*EXERCISE BRIEF:* Once you find the line with "Task: Switch to the 收藏 tab" in the listing below, set down exactly every line from it through the line with "Screen dimensions: 1024x492", but no pictures.

*DATA SUPPLIED:*

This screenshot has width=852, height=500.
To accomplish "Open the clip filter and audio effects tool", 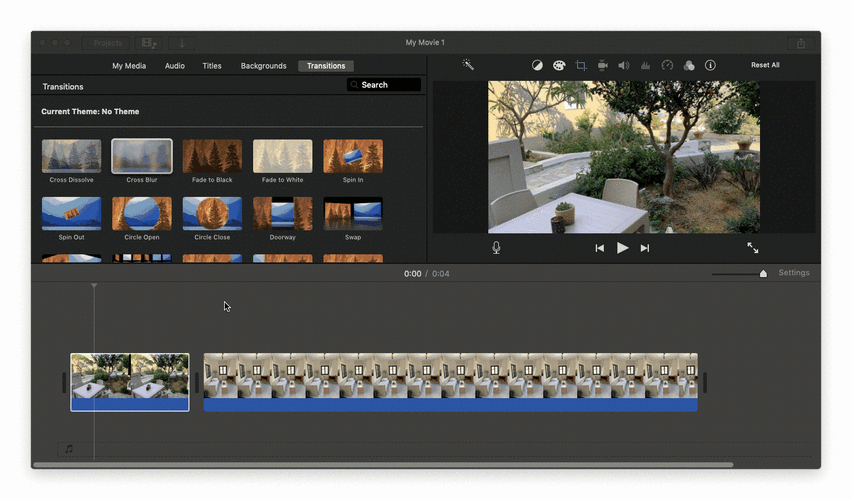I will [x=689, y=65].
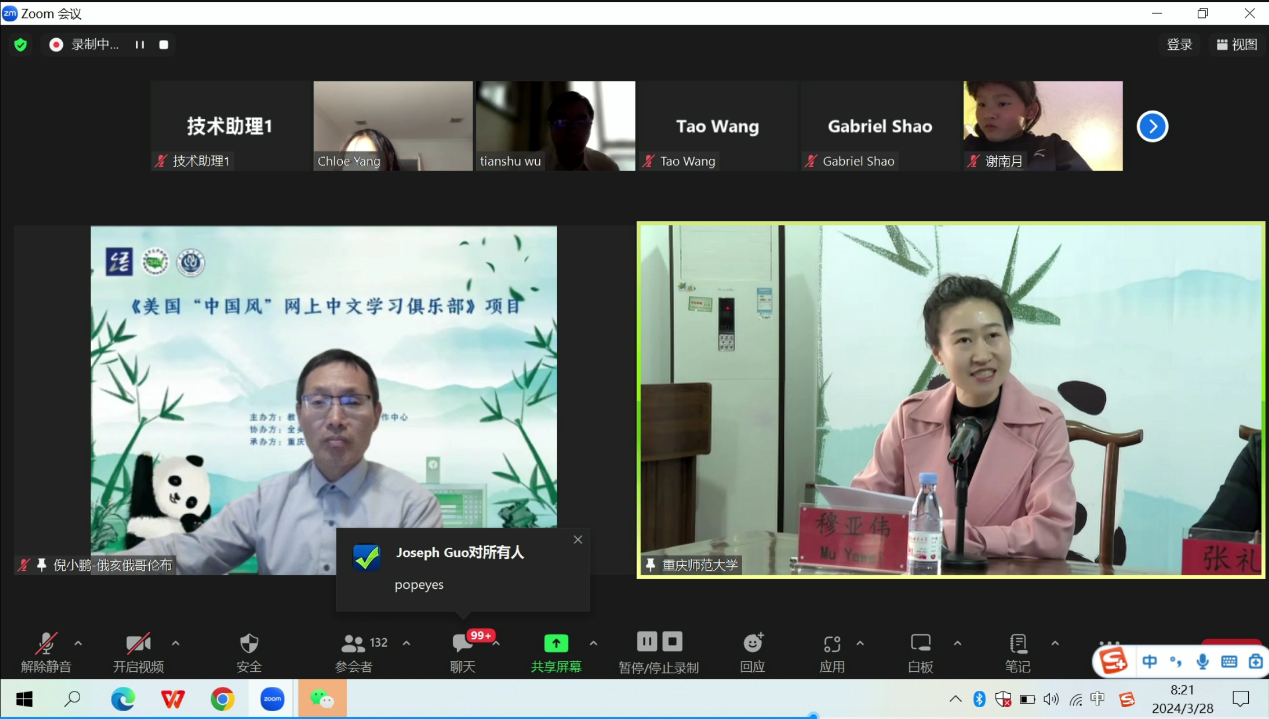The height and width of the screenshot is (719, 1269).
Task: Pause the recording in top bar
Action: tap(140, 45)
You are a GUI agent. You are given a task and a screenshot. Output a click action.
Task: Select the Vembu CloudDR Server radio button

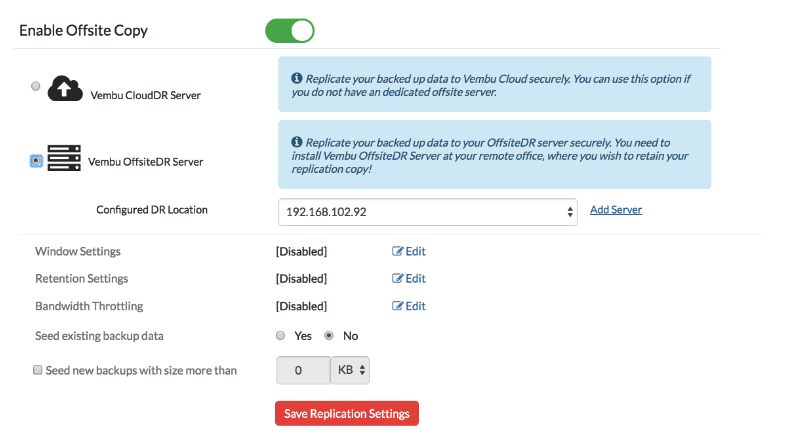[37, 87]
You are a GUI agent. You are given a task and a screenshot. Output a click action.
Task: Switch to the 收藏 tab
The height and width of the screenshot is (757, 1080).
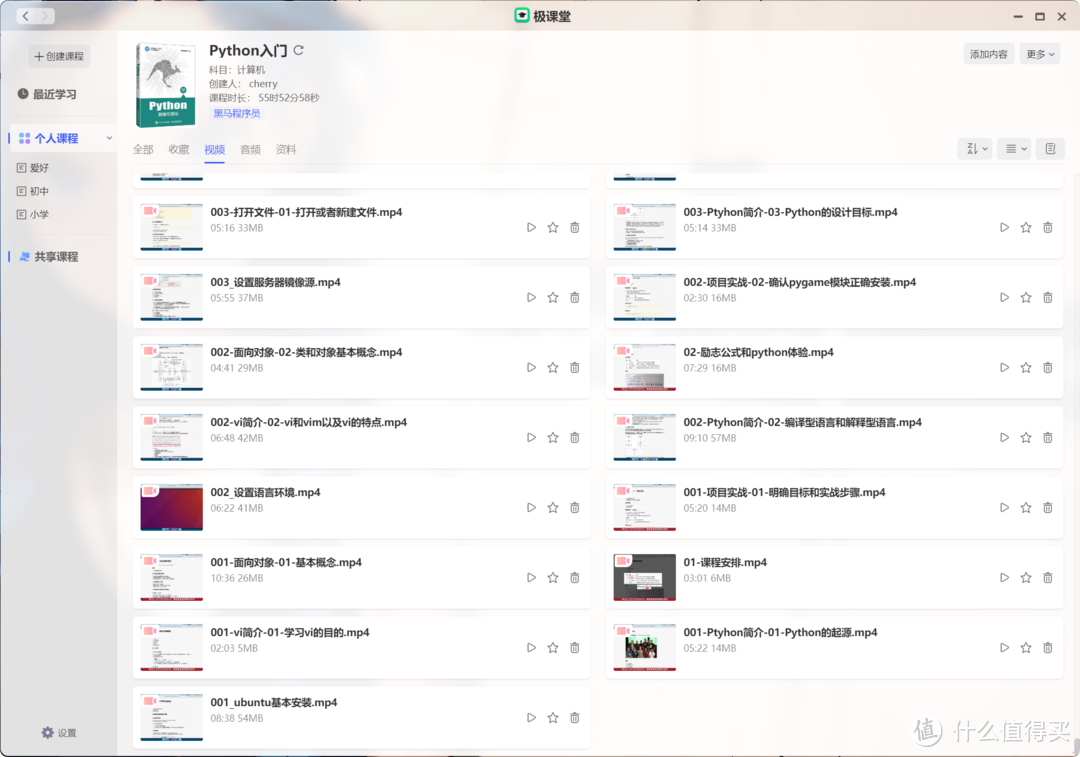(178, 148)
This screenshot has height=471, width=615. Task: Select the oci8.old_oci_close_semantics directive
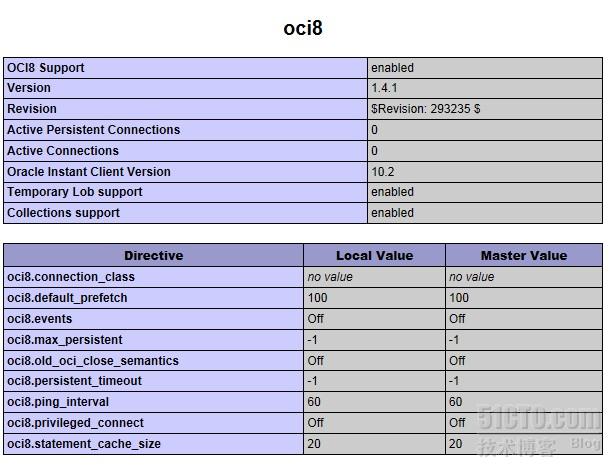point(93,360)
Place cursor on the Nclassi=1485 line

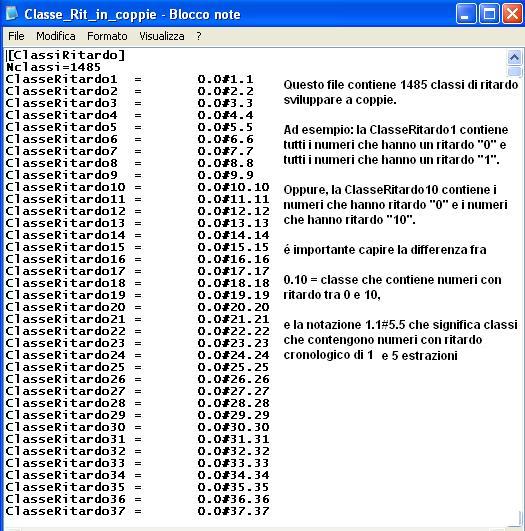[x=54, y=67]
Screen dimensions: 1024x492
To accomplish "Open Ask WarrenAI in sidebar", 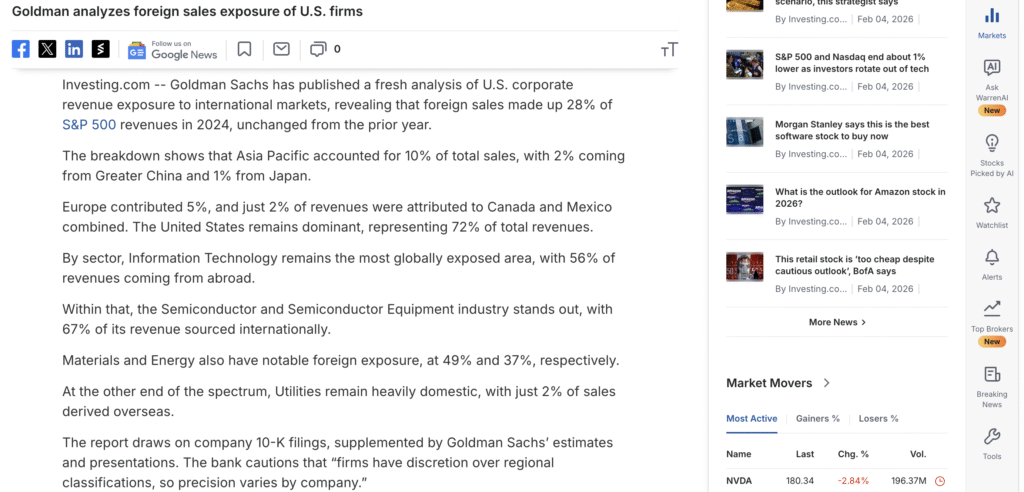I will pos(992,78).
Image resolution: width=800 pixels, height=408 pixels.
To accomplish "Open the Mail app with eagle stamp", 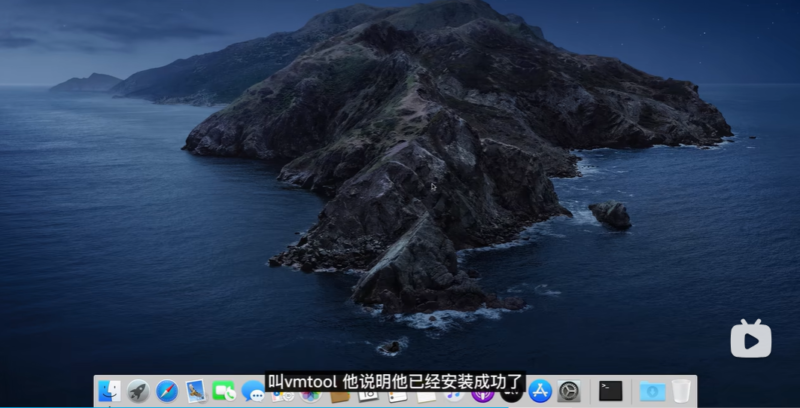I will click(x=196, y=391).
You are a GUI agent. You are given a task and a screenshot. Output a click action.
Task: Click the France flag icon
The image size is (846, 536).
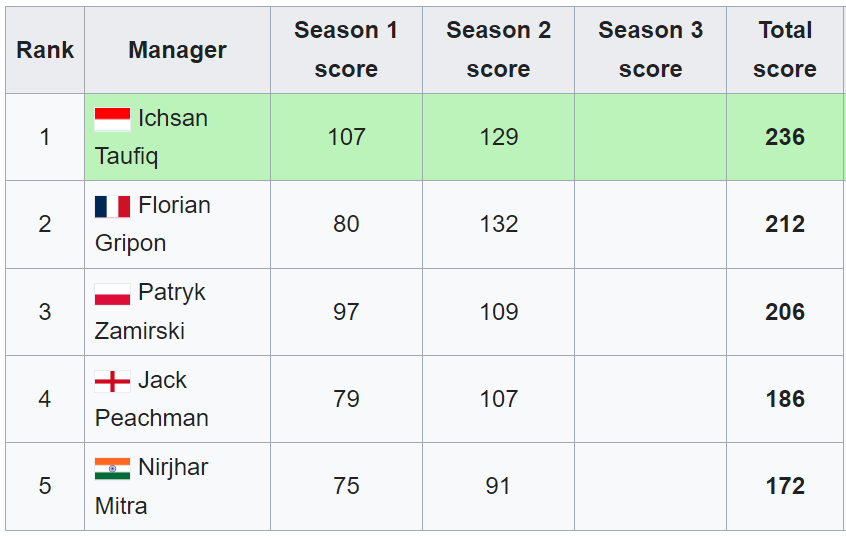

*EXERCISE RESULT:*
Task: Switch to the 收藏 tab
The height and width of the screenshot is (757, 1080).
(178, 148)
This screenshot has height=471, width=615. Task: Select the oci8.old_oci_close_semantics directive
point(93,360)
Place cursor on the Nclassi=1485 line

[x=54, y=67]
Screen dimensions: 1024x492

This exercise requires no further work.